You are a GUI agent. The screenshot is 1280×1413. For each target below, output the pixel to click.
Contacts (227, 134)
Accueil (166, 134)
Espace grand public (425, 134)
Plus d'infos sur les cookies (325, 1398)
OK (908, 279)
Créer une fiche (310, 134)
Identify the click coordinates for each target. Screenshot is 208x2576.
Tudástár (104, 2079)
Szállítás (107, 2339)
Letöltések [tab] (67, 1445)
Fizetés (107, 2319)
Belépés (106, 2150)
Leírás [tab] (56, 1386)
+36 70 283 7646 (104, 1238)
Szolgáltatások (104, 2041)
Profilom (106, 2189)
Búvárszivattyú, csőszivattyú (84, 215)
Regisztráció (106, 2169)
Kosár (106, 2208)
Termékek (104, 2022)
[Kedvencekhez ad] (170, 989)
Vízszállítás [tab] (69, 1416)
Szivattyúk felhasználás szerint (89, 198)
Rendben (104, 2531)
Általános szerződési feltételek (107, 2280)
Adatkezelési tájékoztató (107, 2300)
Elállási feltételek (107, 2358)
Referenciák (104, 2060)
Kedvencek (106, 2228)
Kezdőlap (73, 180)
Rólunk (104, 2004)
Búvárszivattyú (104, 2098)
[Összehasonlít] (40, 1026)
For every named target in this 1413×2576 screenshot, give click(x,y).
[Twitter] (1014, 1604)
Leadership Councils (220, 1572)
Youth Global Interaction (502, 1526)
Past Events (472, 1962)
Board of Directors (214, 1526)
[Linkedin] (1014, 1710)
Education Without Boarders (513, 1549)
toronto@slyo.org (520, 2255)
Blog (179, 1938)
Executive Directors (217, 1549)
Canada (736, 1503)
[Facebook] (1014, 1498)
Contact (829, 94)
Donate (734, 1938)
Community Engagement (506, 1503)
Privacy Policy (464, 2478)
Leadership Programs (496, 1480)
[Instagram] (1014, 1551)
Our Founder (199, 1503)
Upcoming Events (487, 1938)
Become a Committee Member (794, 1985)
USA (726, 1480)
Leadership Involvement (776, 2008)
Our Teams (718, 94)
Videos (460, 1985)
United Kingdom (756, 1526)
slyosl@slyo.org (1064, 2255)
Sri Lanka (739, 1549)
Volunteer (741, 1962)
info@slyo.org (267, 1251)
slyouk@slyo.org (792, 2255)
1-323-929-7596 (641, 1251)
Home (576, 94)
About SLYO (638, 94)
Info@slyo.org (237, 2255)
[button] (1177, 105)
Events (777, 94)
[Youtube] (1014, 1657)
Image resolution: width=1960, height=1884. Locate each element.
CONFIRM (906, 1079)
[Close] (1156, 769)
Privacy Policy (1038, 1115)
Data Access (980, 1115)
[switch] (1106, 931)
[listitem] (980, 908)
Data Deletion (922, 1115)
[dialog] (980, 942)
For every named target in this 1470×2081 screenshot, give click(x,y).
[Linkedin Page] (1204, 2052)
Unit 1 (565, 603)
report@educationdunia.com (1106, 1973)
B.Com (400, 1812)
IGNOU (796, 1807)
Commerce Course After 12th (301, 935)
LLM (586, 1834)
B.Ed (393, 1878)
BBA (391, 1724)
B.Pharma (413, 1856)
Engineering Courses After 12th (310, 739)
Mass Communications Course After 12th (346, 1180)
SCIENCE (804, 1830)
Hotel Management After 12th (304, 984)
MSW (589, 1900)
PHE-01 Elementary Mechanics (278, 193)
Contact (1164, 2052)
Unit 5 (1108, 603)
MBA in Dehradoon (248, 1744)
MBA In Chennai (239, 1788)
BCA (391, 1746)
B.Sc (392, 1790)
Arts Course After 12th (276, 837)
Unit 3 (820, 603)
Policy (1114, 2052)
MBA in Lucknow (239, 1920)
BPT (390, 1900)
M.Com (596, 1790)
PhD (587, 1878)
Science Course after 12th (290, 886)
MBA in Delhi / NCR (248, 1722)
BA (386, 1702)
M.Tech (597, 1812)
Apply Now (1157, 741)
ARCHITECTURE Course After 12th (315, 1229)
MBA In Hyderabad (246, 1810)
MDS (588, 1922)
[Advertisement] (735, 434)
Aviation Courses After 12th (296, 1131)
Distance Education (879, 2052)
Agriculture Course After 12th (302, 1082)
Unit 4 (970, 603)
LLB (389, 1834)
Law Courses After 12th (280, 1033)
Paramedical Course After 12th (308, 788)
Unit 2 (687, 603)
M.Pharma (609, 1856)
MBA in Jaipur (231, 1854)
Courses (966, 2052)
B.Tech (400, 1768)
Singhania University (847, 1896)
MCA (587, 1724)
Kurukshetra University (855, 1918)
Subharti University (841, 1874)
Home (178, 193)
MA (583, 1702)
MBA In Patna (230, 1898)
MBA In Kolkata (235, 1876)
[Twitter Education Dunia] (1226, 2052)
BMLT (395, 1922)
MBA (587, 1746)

*TASK:* Of the lines above, retype only those from the line containing "1-323-929-7596 (641, 1251)" through the line containing "MDS (588, 1922)", including both, exactly.

*COMPLETED TASK:*
1-323-929-7596 (641, 1251)
Home (576, 94)
About SLYO (638, 94)
Info@slyo.org (237, 2255)
[button] (1177, 105)
Events (777, 94)
[Youtube] (1014, 1657)
Image resolution: width=1960, height=1884. Locate each element.
CONFIRM (906, 1079)
[Close] (1156, 769)
Privacy Policy (1038, 1115)
Data Access (980, 1115)
[switch] (1106, 931)
[listitem] (980, 908)
Data Deletion (922, 1115)
[dialog] (980, 942)
For every named target in this 1470×2081 screenshot, give click(x,y).
[Linkedin Page] (1204, 2052)
Unit 1 (565, 603)
report@educationdunia.com (1106, 1973)
B.Com (400, 1812)
IGNOU (796, 1807)
Commerce Course After 12th (301, 935)
LLM (586, 1834)
B.Ed (393, 1878)
BBA (391, 1724)
B.Pharma (413, 1856)
Engineering Courses After 12th (310, 739)
Mass Communications Course After 12th (346, 1180)
SCIENCE (804, 1830)
Hotel Management After 12th (304, 984)
MSW (589, 1900)
PHE-01 Elementary Mechanics (278, 193)
Contact (1164, 2052)
Unit 5 (1108, 603)
MBA in Dehradoon (248, 1744)
MBA In Chennai (239, 1788)
BCA (391, 1746)
B.Sc (392, 1790)
Arts Course After 12th (276, 837)
Unit 3 (820, 603)
Policy (1114, 2052)
MBA in Lucknow (239, 1920)
BPT (390, 1900)
M.Com (596, 1790)
PhD (587, 1878)
Science Course after 12th (290, 886)
MBA in Delhi / NCR (248, 1722)
BA (386, 1702)
M.Tech (597, 1812)
Apply Now (1157, 741)
ARCHITECTURE Course After 12th (315, 1229)
MBA In Hyderabad (246, 1810)
MDS (588, 1922)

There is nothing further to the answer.